After locating the line with "This screenshot has height=768, width=1366." in the entries below, set down exactly that line and each one after it to the end, skipping pictures.
=== DATA FOR THIS TASK ===
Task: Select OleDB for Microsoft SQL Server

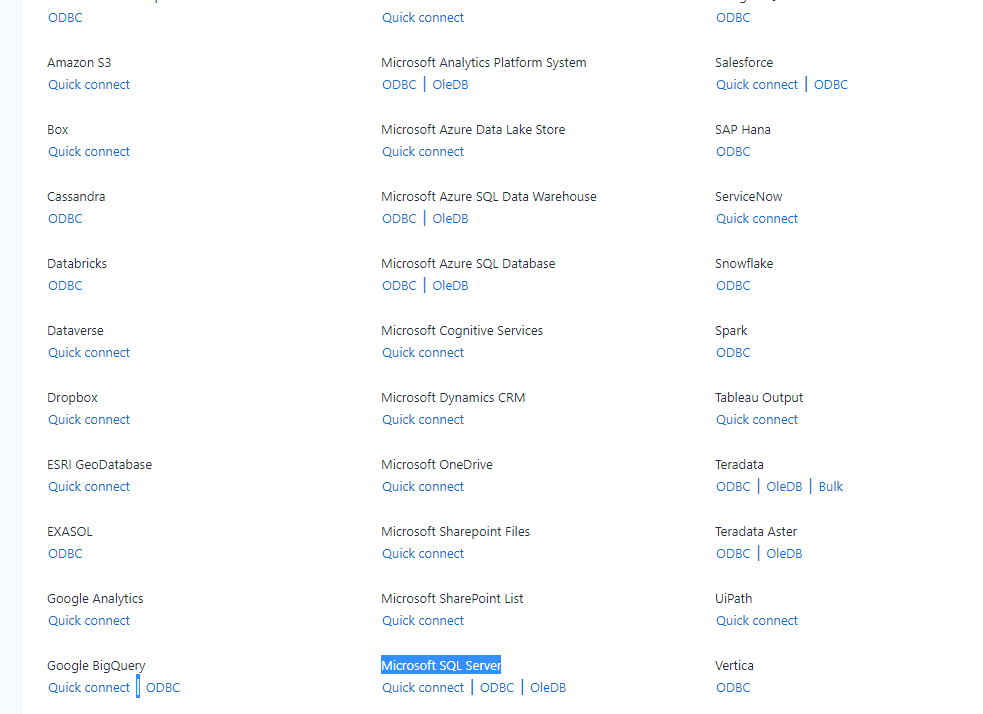Action: click(x=547, y=687)
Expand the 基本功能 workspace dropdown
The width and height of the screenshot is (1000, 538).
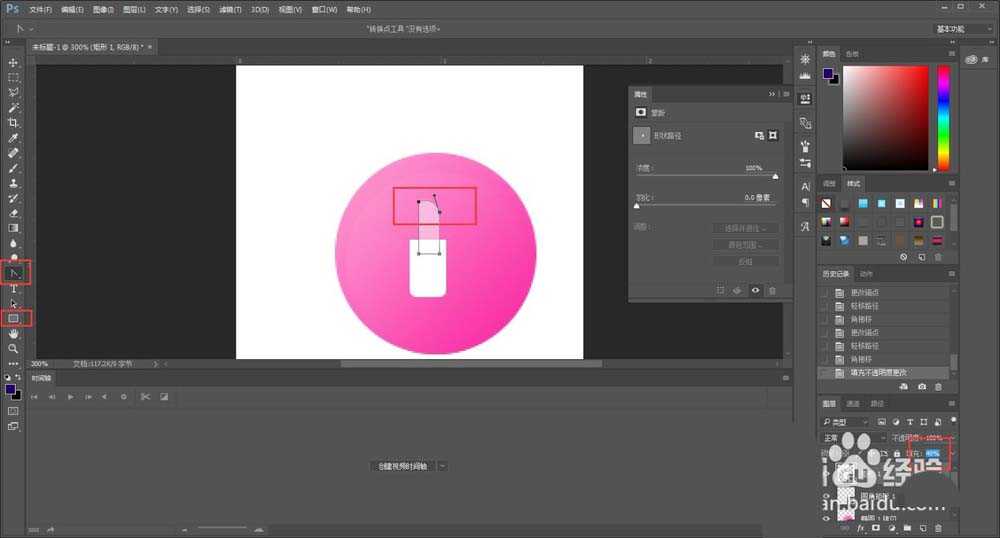pos(963,29)
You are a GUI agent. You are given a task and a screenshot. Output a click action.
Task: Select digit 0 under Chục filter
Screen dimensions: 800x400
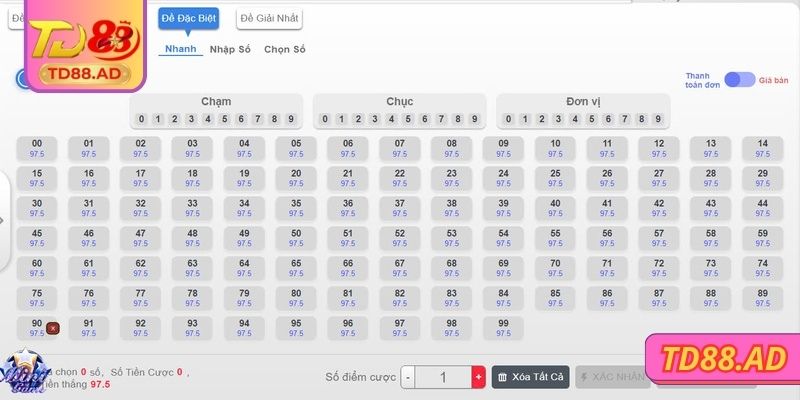click(325, 119)
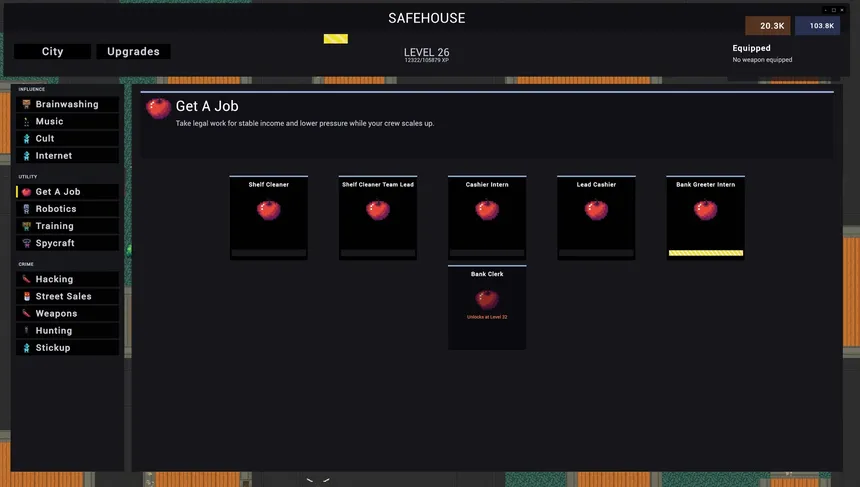
Task: Click the Brainwashing icon in sidebar
Action: [x=26, y=104]
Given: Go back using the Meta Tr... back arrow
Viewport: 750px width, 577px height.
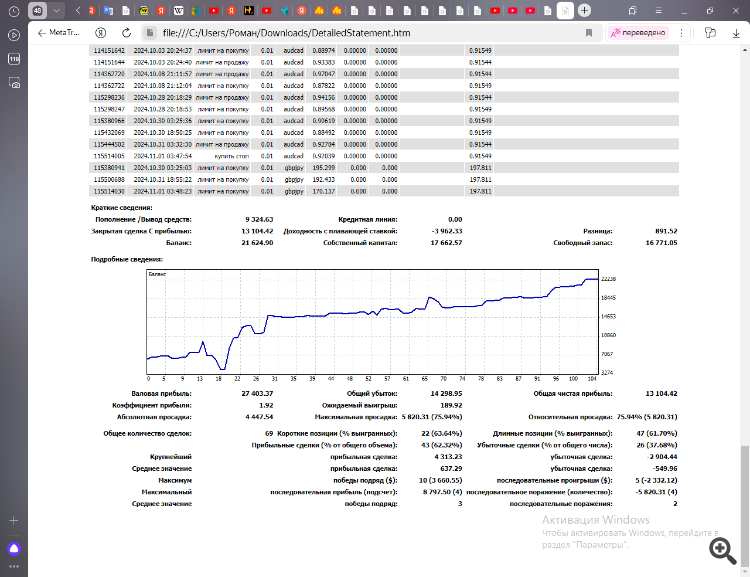Looking at the screenshot, I should click(42, 32).
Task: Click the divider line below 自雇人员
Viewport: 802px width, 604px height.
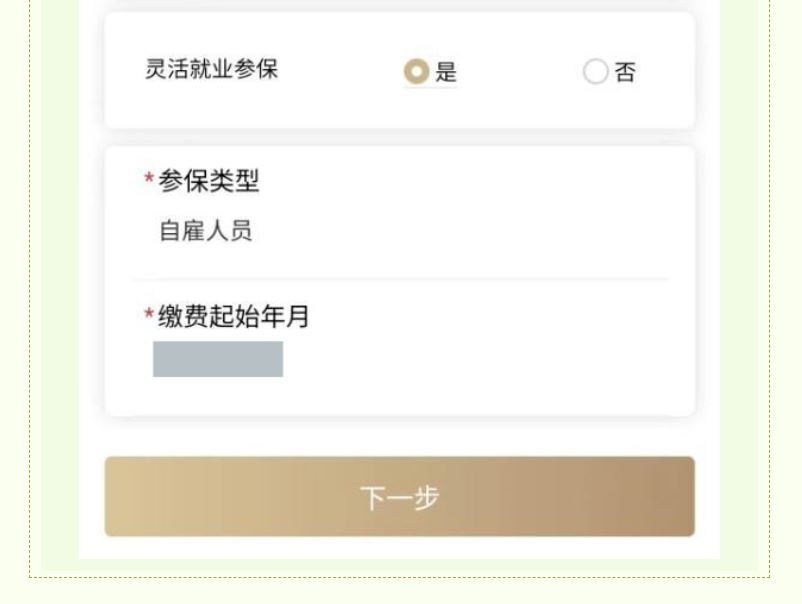Action: tap(400, 280)
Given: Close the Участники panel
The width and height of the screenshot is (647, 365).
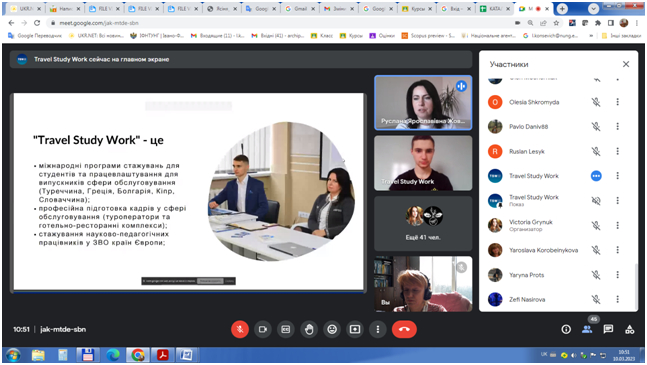Looking at the screenshot, I should point(626,64).
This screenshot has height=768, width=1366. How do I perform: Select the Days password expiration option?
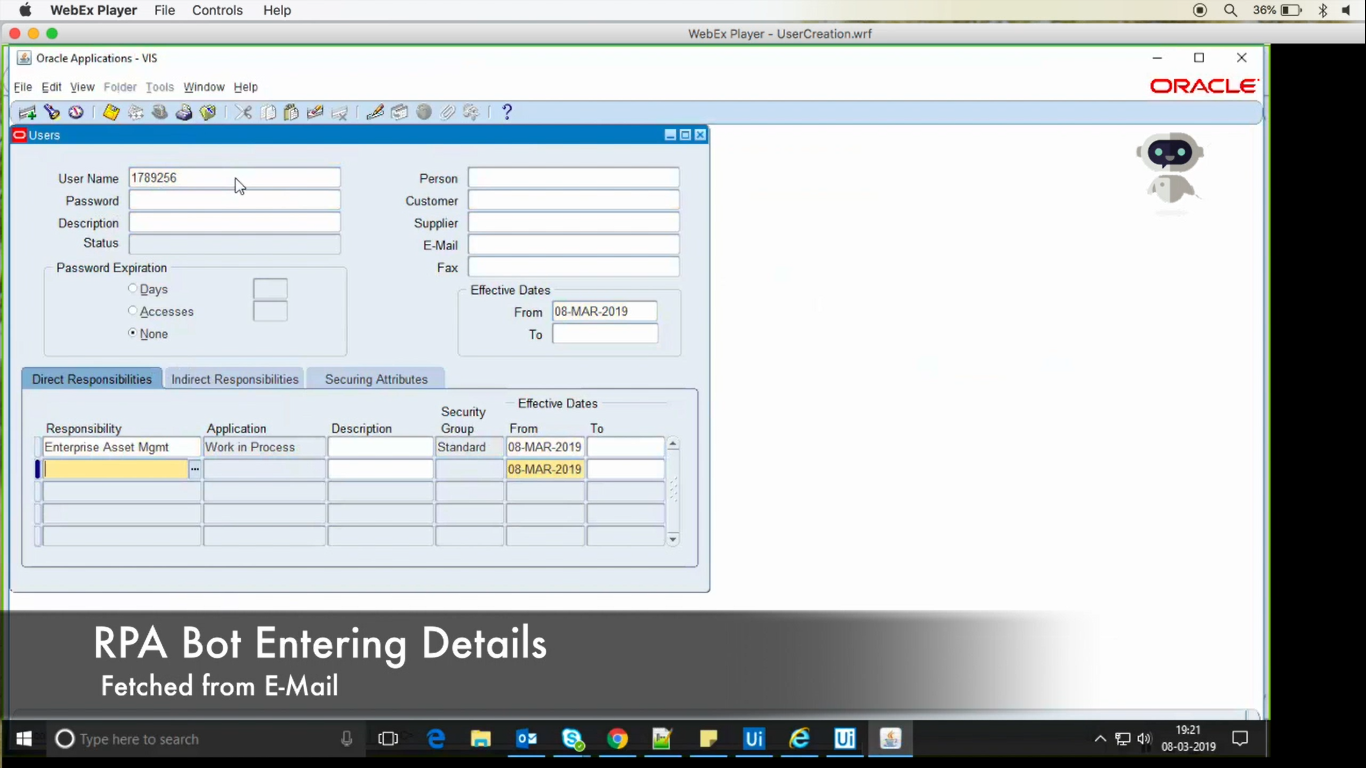(133, 289)
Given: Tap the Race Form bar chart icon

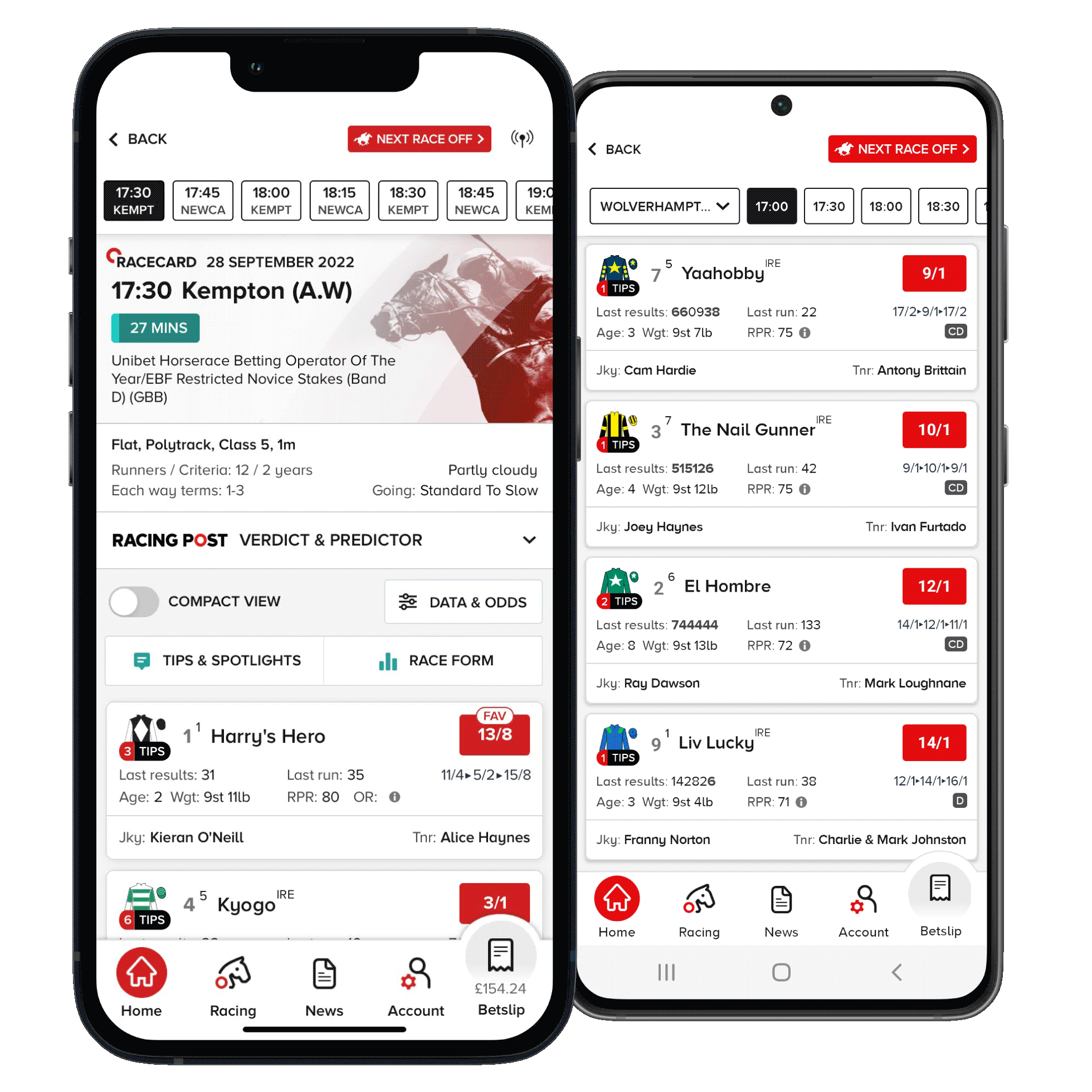Looking at the screenshot, I should coord(386,659).
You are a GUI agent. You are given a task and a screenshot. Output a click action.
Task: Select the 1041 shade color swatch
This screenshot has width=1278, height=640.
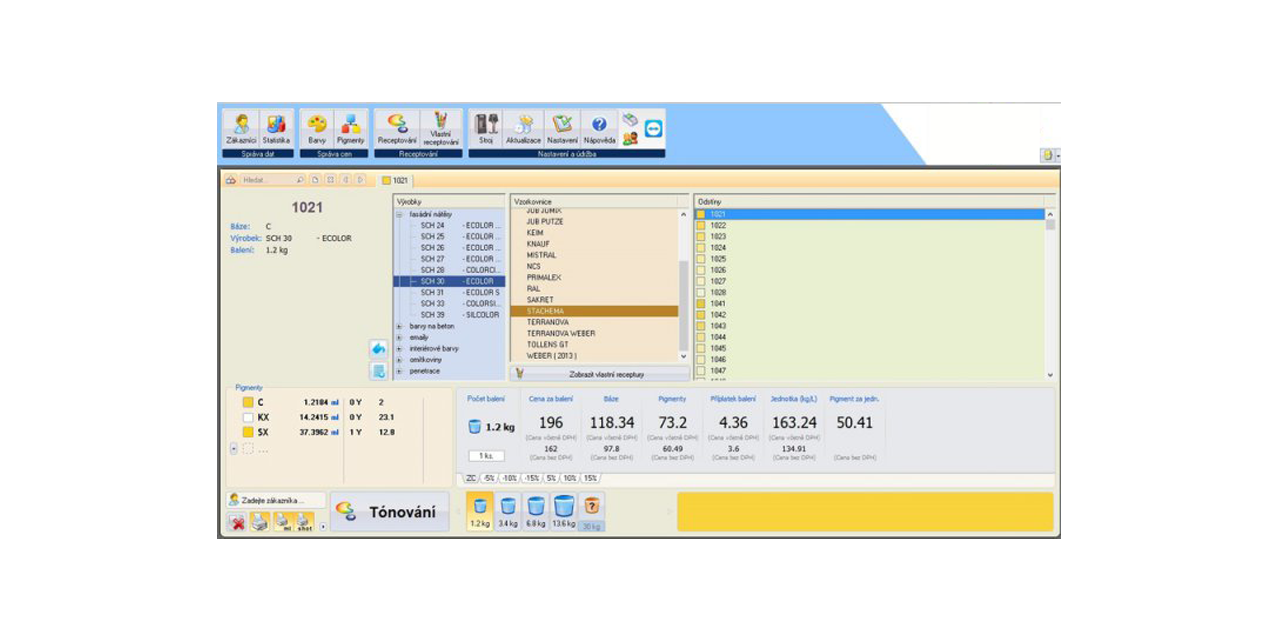(701, 304)
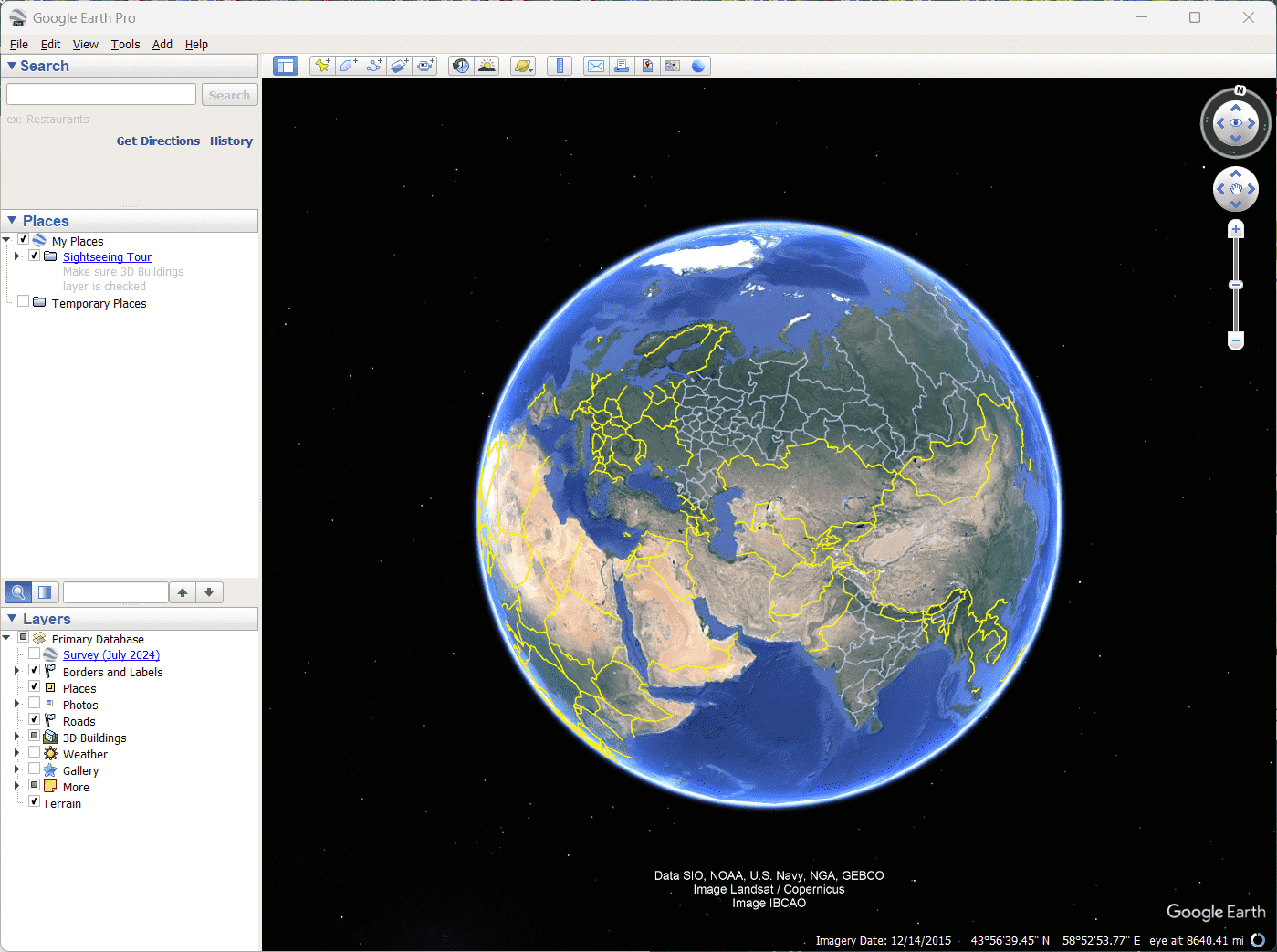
===
EXERCISE SOLUTION
This screenshot has height=768, width=1366. How do I perform: Select the Days password expiration option?
(133, 289)
Given: Tap the Race Form bar chart icon

Looking at the screenshot, I should coord(386,659).
You are a GUI agent. You are given a task and a screenshot. Output a click action.
Task: Select the 1041 shade color swatch
This screenshot has width=1278, height=640.
(701, 304)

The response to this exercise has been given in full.